Não à toa, as startups de syn-bio têm ganhado cada vez mais popularidade e chegado até à bolsa de valores no exterior. No Brasil, entretanto, o segmento é incipiente e não há investimentos de porte nessa tecnologia. O que mais se aproxima dessa ideia por aqui, pelo menos no setor de alimentos, é o negócio de empresas como a Fazenda Futuro, foodtech baseada no Rio de Janeiro que produz “carne” feita de vegetais (beterraba, ervilha, grão de bico). A tecnologia desenvolvida pela startup simula os sabores de carnes de boi, frango e porco. Frequentemente citada nas listas de candidatos a unicórnios (startups com valuation de pelo menos 1 bilhão de dólares) nacionais, a Fazenda Futuro em setembro de 2020 recebeu um aporte de 21,6 milhões de dólares, em rodada liderada por BTG Pactual e Monashees.   
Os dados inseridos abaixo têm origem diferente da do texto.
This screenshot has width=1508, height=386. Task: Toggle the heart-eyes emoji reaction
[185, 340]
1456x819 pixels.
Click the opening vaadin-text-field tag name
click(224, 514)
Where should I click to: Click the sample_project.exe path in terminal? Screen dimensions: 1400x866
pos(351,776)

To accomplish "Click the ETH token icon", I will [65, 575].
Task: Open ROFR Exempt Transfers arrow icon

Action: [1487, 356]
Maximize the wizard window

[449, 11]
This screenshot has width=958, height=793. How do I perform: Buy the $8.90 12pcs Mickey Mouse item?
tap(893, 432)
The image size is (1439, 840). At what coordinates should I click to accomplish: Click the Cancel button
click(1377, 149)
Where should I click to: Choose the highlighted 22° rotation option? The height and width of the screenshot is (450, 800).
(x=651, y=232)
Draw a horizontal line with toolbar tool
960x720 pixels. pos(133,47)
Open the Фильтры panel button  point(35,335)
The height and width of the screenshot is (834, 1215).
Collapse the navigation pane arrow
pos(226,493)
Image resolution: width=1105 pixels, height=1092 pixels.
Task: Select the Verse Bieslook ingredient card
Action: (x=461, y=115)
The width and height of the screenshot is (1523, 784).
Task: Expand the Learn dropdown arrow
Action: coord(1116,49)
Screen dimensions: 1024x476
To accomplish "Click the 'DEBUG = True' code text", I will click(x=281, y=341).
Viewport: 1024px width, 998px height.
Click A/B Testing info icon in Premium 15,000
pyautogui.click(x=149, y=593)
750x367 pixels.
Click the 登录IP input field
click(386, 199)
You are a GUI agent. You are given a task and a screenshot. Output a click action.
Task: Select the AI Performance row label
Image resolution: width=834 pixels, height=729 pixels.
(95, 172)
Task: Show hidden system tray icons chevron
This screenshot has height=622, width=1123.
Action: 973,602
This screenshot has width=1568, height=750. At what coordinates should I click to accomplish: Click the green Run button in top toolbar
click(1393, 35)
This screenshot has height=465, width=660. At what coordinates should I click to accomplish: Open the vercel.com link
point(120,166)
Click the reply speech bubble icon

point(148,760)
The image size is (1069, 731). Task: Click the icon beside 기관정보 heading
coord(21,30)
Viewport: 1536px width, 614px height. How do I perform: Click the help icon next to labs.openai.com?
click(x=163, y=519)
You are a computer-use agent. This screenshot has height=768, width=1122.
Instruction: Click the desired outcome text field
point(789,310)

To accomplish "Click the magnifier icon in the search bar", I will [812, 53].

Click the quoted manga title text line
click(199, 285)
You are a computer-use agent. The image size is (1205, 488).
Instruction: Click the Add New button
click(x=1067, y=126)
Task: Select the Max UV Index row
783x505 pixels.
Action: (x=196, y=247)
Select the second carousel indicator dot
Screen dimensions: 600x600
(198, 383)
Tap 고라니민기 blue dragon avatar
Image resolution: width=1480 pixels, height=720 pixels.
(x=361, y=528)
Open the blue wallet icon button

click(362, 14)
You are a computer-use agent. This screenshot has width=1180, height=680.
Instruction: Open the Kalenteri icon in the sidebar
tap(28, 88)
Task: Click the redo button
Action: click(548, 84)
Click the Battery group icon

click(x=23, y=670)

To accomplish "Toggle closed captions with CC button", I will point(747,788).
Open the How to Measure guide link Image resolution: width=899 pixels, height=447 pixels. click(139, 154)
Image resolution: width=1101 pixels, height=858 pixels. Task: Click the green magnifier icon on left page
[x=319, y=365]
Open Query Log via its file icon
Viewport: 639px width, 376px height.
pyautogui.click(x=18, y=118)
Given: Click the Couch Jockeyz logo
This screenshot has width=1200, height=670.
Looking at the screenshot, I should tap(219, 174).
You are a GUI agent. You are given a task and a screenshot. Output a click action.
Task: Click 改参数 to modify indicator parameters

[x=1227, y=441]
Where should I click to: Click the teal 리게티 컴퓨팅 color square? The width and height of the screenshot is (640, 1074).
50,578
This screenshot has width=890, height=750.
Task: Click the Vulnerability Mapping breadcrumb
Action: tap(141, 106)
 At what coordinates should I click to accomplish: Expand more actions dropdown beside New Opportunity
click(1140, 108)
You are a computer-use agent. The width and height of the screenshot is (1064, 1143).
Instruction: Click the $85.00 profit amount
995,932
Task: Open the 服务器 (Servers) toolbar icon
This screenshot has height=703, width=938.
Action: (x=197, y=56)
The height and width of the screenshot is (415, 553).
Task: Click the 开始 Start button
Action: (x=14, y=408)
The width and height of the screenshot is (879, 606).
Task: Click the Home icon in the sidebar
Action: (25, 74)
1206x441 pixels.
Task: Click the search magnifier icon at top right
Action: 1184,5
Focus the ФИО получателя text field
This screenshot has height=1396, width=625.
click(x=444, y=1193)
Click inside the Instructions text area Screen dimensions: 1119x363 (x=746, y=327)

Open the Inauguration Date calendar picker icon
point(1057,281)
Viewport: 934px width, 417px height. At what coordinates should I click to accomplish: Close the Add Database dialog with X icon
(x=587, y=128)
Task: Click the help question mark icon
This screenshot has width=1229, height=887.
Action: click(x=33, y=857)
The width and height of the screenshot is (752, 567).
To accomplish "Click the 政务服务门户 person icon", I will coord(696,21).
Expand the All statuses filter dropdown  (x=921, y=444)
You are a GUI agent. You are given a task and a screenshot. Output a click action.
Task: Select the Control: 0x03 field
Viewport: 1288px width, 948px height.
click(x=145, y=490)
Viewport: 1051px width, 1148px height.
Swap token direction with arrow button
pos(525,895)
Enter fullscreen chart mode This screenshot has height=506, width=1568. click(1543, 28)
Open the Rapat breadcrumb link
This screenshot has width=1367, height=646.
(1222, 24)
À parte os desafios tecnológicos e de escala da biologia sintética, aspectos que parecem perfeitamente superáveis, colocam-se diante de pesquisadores, empresas e investidores questões éticas. Como aconteceu com inovações como a fertilização in vitro e a clonagem de seres vivos, questiona-se quais seriam os efeitos dessa espécie de brincadeira de Deus. Ainda não se sabe, por exemplo, se (e quais) as implicações do contato, com a natureza, de bactérias com DNA modificado para cumprirem tarefas que não são as suas biologicamente determinadas. Mas algum pesquisador já deve estar, neste momento, debruçado sobre possíveis soluções para esse problema. E com o empurrão financeiro dos investidores, não há dúvidas que esse setor ainda deve crescer — e inovar muito — nos próximos anos.